Degenerative calcific aortic stenosis is a disease that increases in prevalence with increasing age. This paper from Brennan et al presents data specific to the aging population (65-80 years old), and is thus a welcome adjunct to randomized trial data that tend to enroll younger patients. However, because this cohort has substantial burden of comorbidities, the accuracy of the results relies heavily on statistical matching between groups. This was performed in a rigorous fashion, but statistics cannot account for all comorbidities, and thus the results must be interpreted with caution. Most clinicians err on the side of caution and recommend bioprostheses to patients who are frail or have poor compliance with medications, and neither of these clinical judgments can be captured in observational database studies like this one. This is likely to bias the results in favor of mechanical valves, but to what degree remains unknown.

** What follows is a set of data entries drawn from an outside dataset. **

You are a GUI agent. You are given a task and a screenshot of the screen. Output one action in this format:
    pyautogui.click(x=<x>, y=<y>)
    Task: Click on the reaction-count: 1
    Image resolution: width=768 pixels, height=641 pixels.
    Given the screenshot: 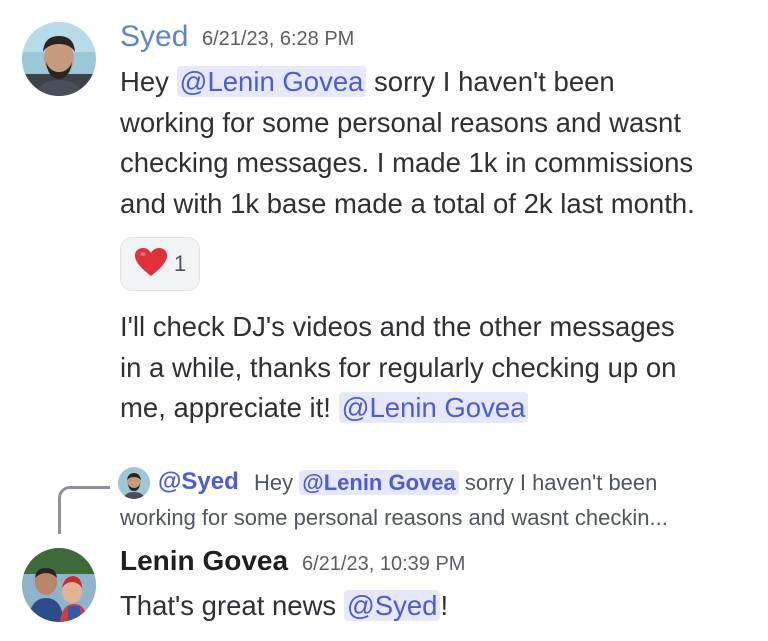 What is the action you would take?
    pyautogui.click(x=180, y=264)
    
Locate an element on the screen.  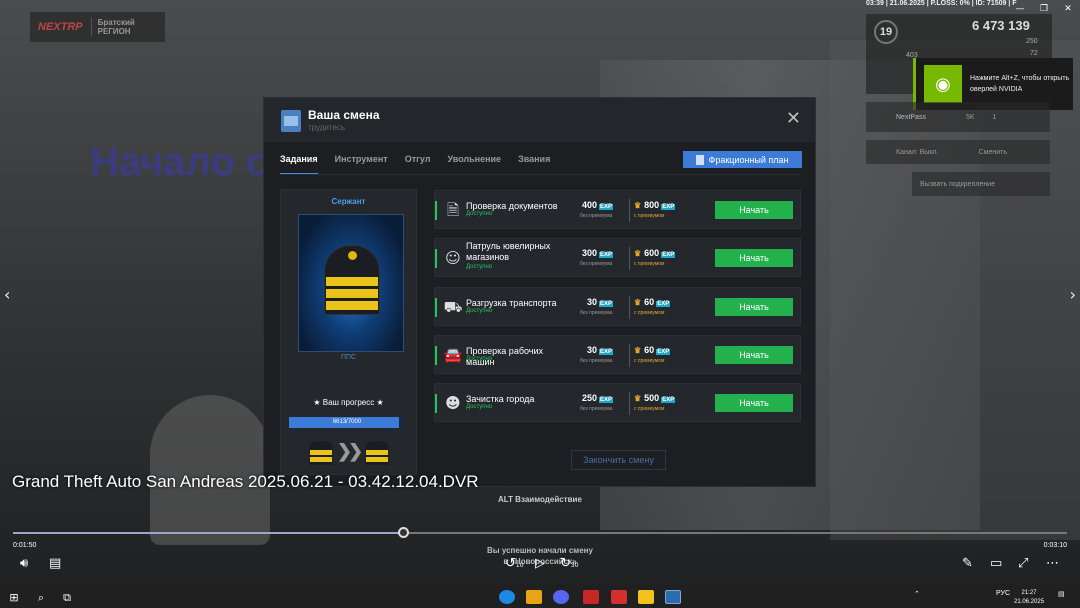
tab-ranks: Звания is located at coordinates (534, 164).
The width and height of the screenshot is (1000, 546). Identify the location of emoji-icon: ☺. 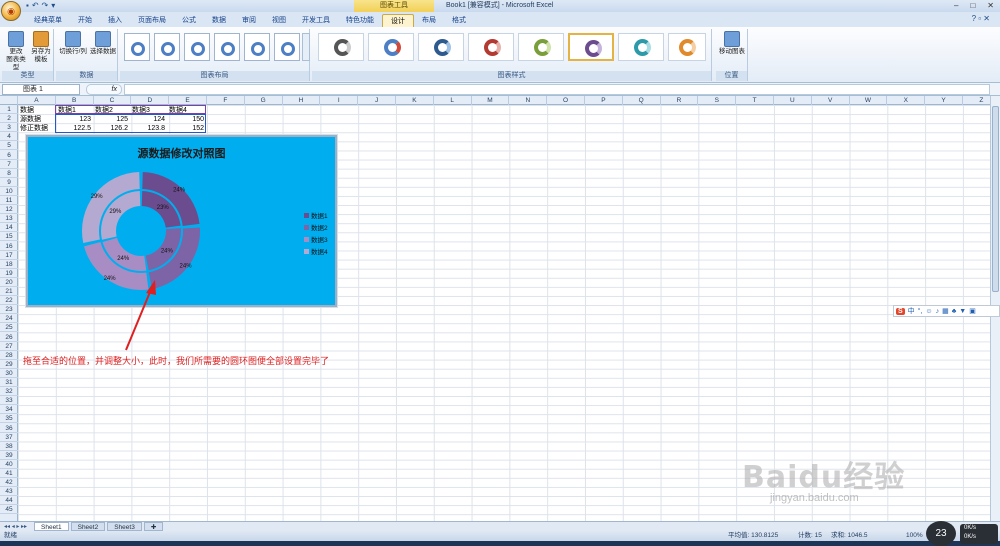
(928, 312).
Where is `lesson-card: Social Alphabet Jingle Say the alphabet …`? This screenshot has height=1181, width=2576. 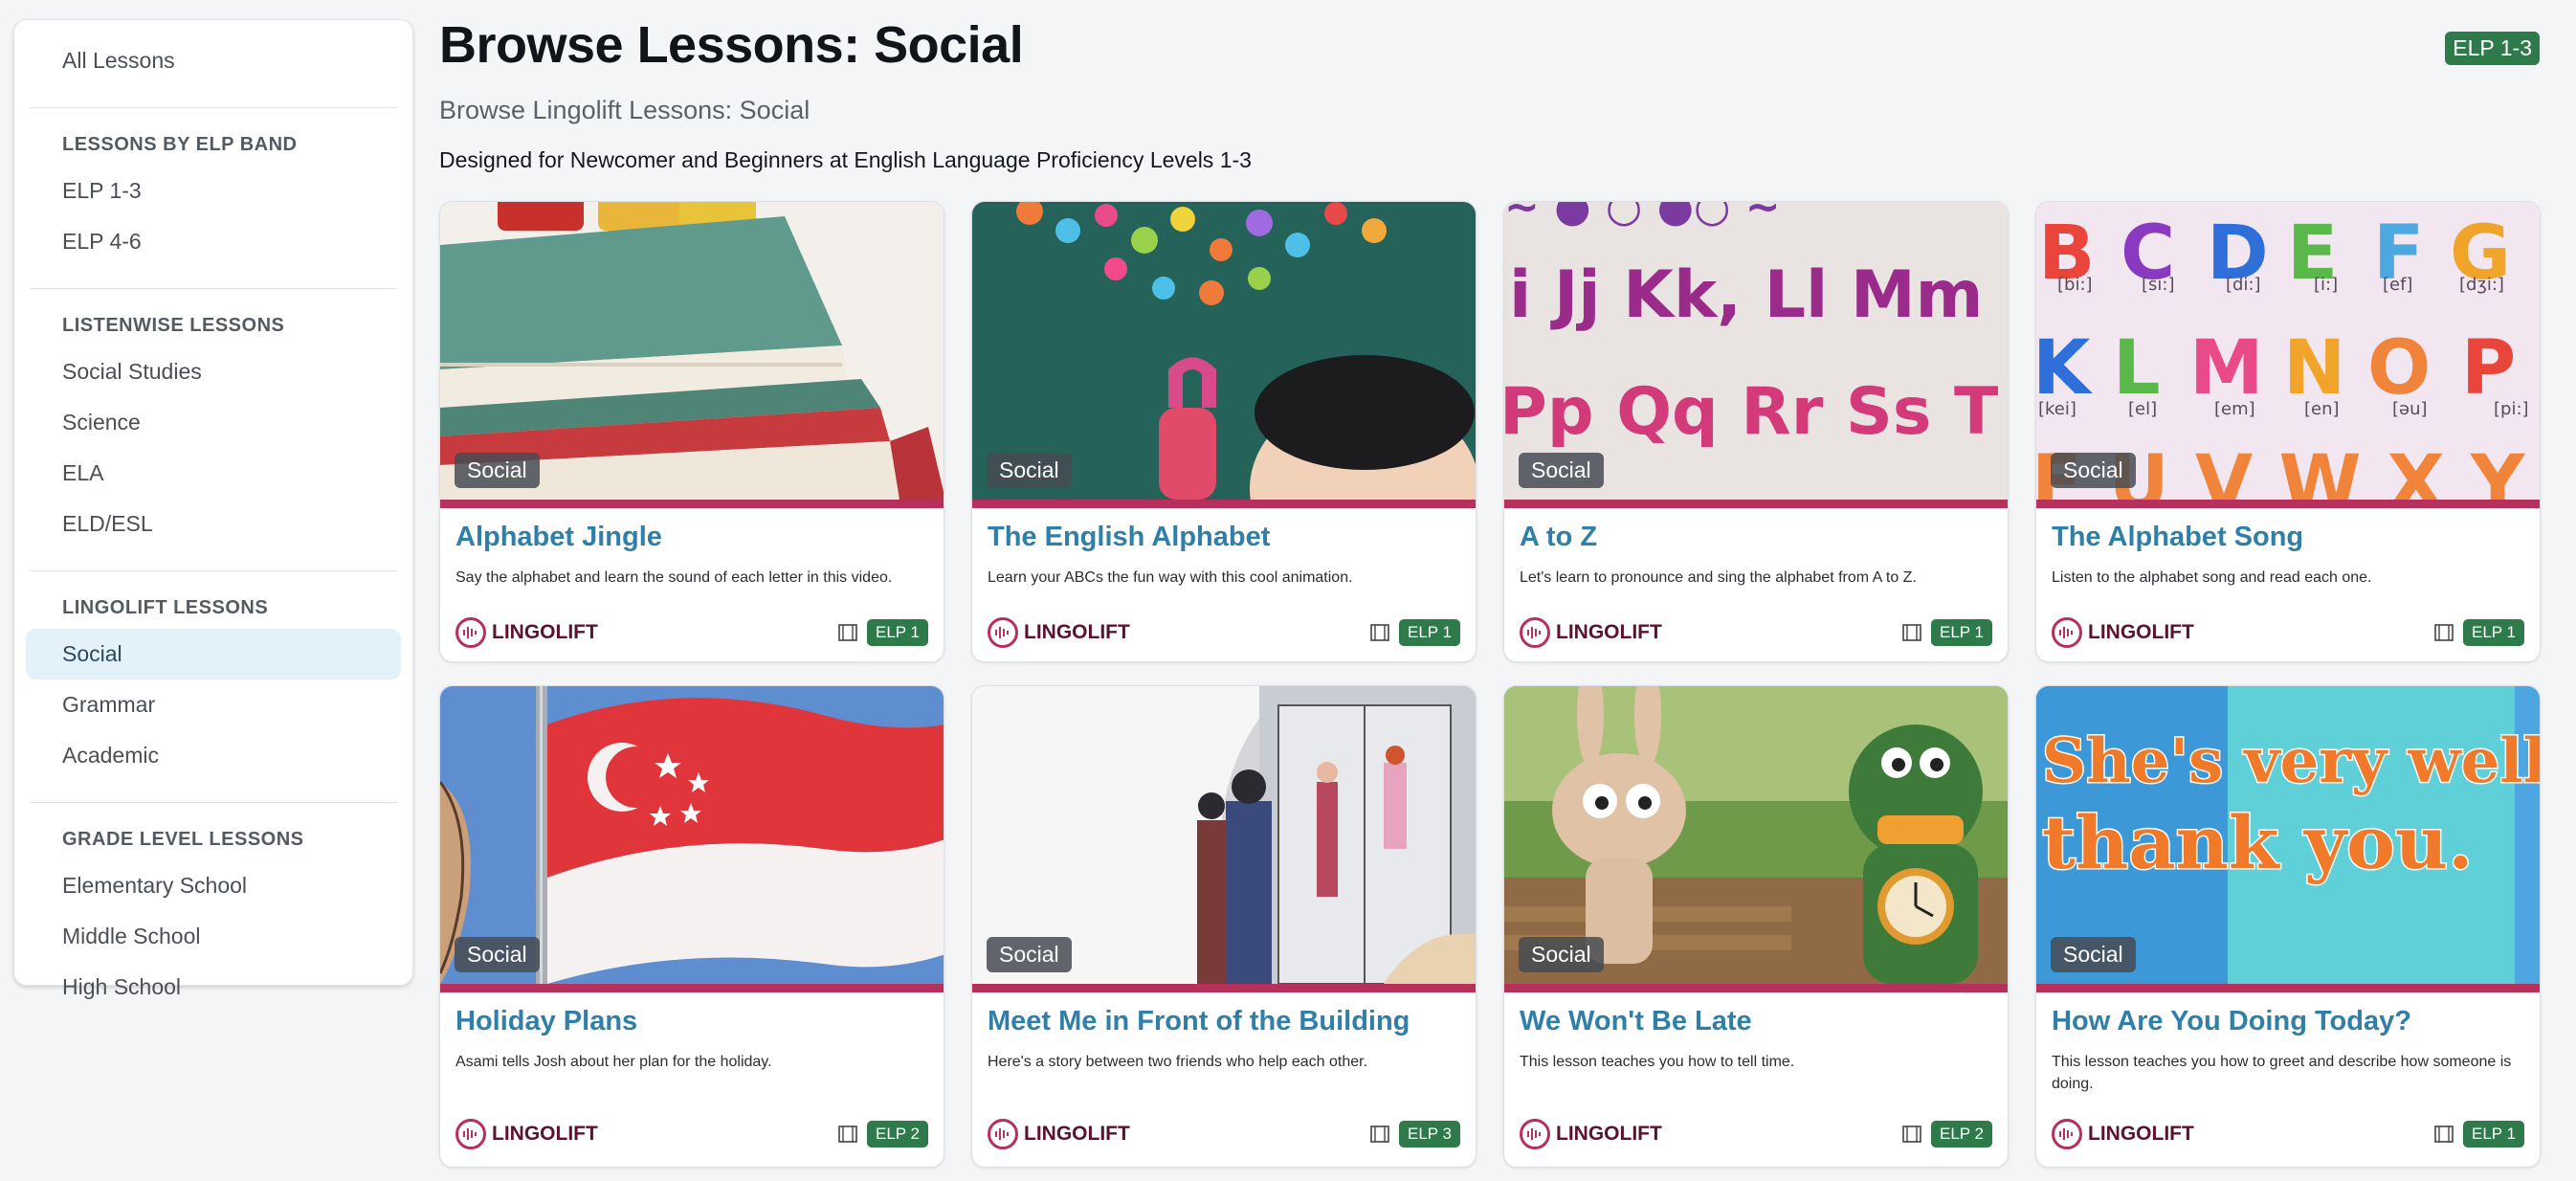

The unadjusted outcome data are striking in this group: mortality 66%, stroke 14%, and bleeding 17%. This underscores the high-risk profile of aging patients in general. In addition, the uniquely high-risk nature of this group also means that the data in this paper may not be generalizable to younger age groups. How should we choose between mechanical and bioprosthetic valves in patients over 65? The choice should continue to be made on a case-by-case basis, taking into account a patient’s overall risk of bleeding and stroke, other clinical comorbidities, and ability to take warfarin long-term. Both appear to be reasonable alternatives in the appropriate patients.